El riesgo país de Argentina ha perforado este martes la barrera psicológica de los 500 puntos básicos. Al cierre de las operaciones, el índice elaborado por JP Morgan se situó en las 493 unidades, marcando su nivel más bajo en siete años y medio y consolidando una tendencia que no se registraba desde junio de 2018.
Este desplome del indicador, que mide la sobretasa que debe pagar el país por encima de los bonos del Tesoro de Estados Unidos, responde a un repunte generalizado en las cotizaciones de los bonos soberanos en dólares. Los títulos de la deuda argentina mostraron alzas de hasta el 1,5%, impulsados por la constante acumulación de reservas internacionales por parte del Banco Central, que en lo que va de enero ya ha adquirido más de US$ 1.000 millones en el mercado de cambios.

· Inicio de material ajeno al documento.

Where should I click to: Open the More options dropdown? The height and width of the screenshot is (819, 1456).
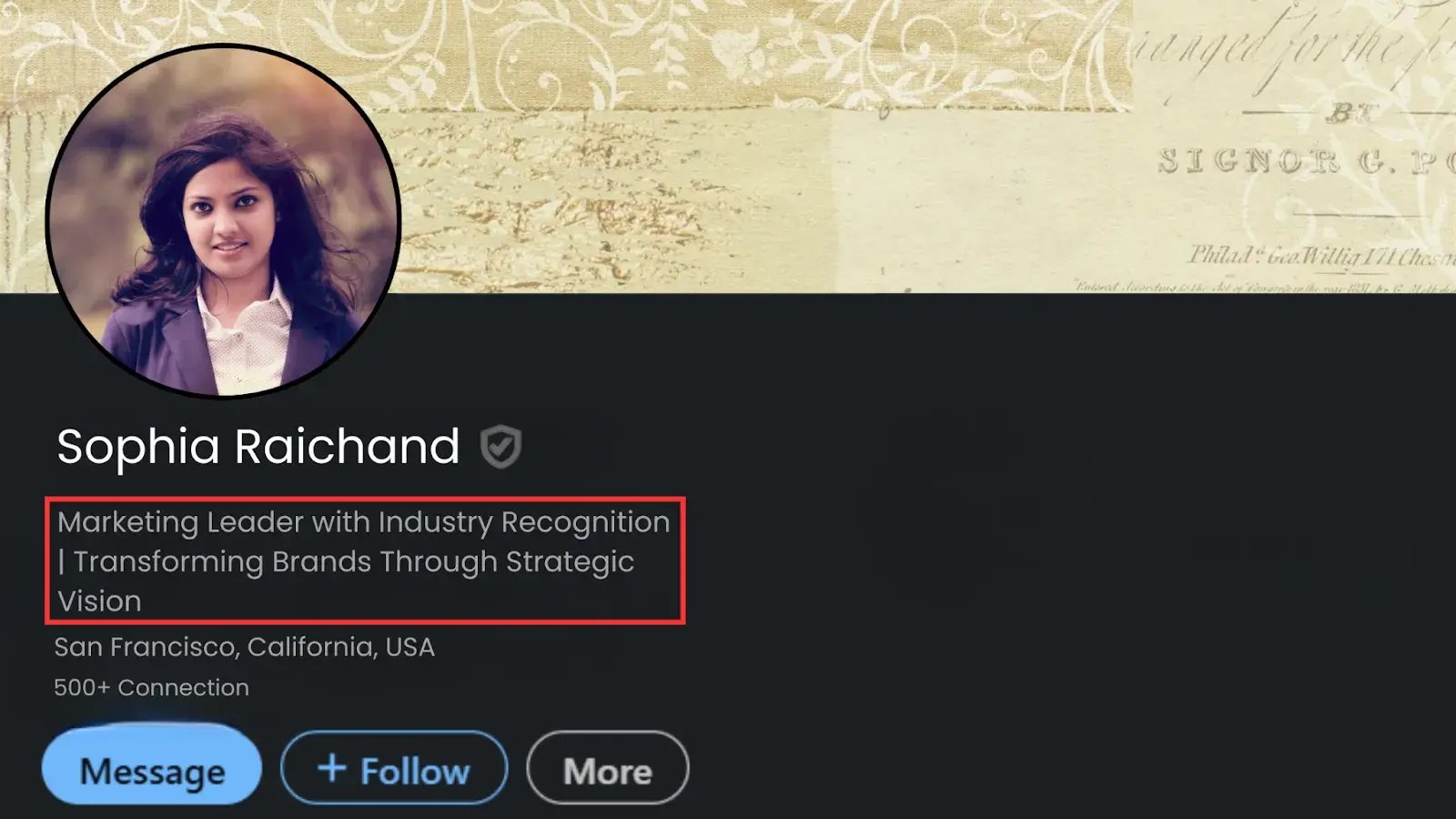click(x=607, y=771)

En el recinto de la Bolsa de Comercio de Buenos Aires, el optimismo también se hizo sentir con fuerza. El índice S&P Merval avanzó un 2,4% en pesos y un 3,4% medido en moneda extranjera, alcanzando niveles récord de capitalización. Las acciones de empresas del sector energético y financiero lideraron las ganancias, mientras que en Wall Street los certificados de depósito argentinos (ADR) mostraron subas de hasta dos dígitos, con la agroindustrial Cresud a la cabeza con un incremento del 11,5%.

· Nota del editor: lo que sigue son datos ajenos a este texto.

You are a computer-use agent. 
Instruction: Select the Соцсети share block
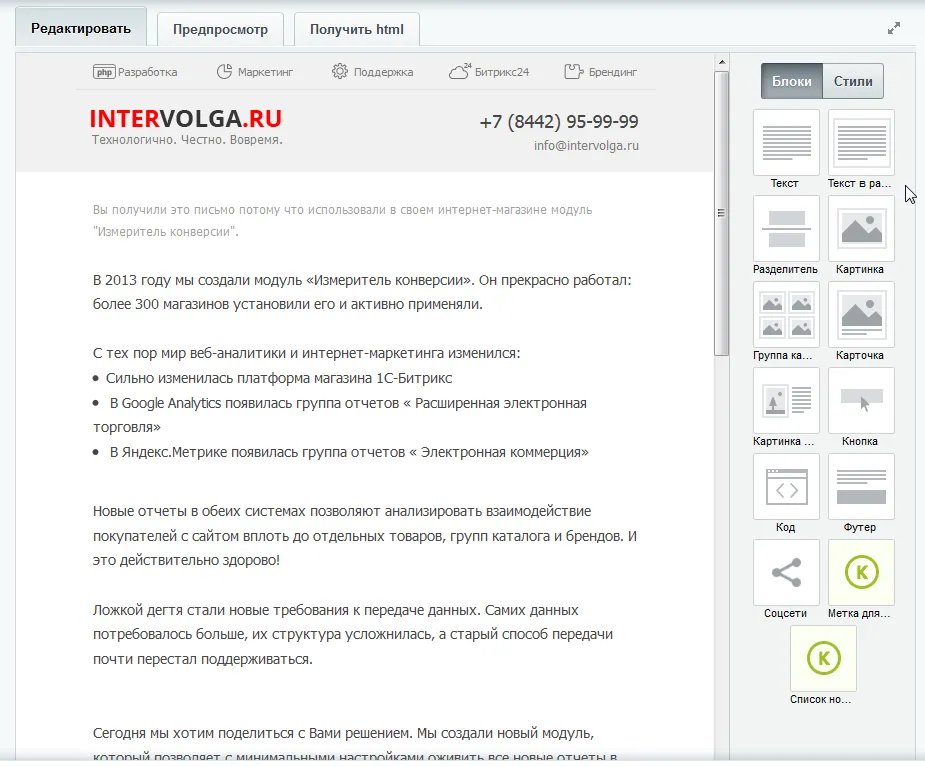[x=785, y=573]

En cuanto al mercado cambiario, la jornada transcurrió bajo una relativa calma que el Gobierno atribuye a su esquema de bandas de flotación. El dólar oficial cerró a $ 1.465 en la pizarra del Banco Nación, mientras que las cotizaciones financieras como el MEP y el Contado con Liquidación (CCL) registraron leves retrocesos, ubicándose en torno a los $ 1.464 y $ 1.511 respectivamente. El dólar informal o «blue», por su parte, retrocedió tras un inicio volátil para estabilizarse en los $ 1.490.

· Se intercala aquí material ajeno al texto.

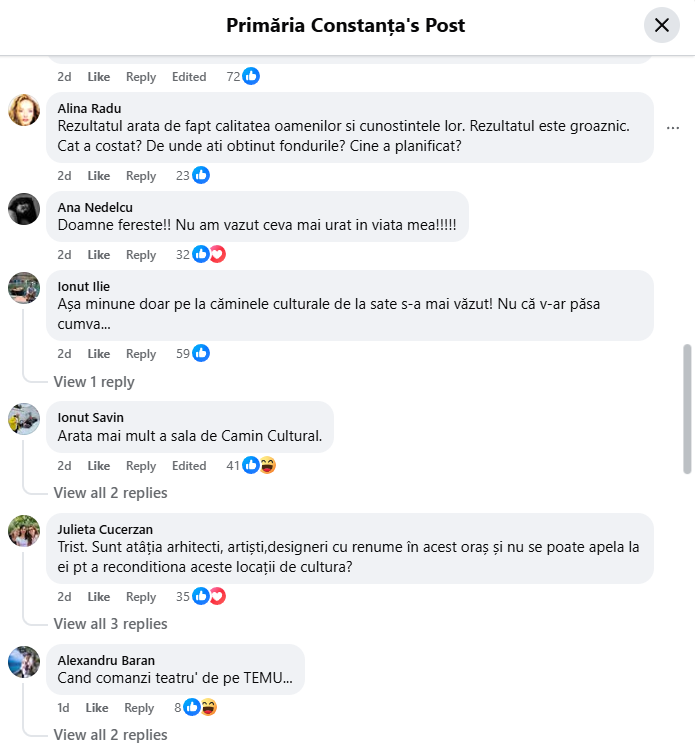Click the like reaction icon on Alina Radu's comment
Image resolution: width=695 pixels, height=747 pixels.
pyautogui.click(x=201, y=175)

Para los especialistas, esta compresión del riesgo país acerca a Argentina a una tasa de rendimiento de un solo dígito, un requisito indispensable para que el Tesoro Nacional pueda volver a emitir deuda en los mercados internacionales de crédito. Aunque la brecha con vecinos regionales como Uruguay o Chile sigue siendo considerable, el escenario actual sugiere una renovación de la confianza de los inversores extranjeros en el programa económico vigente.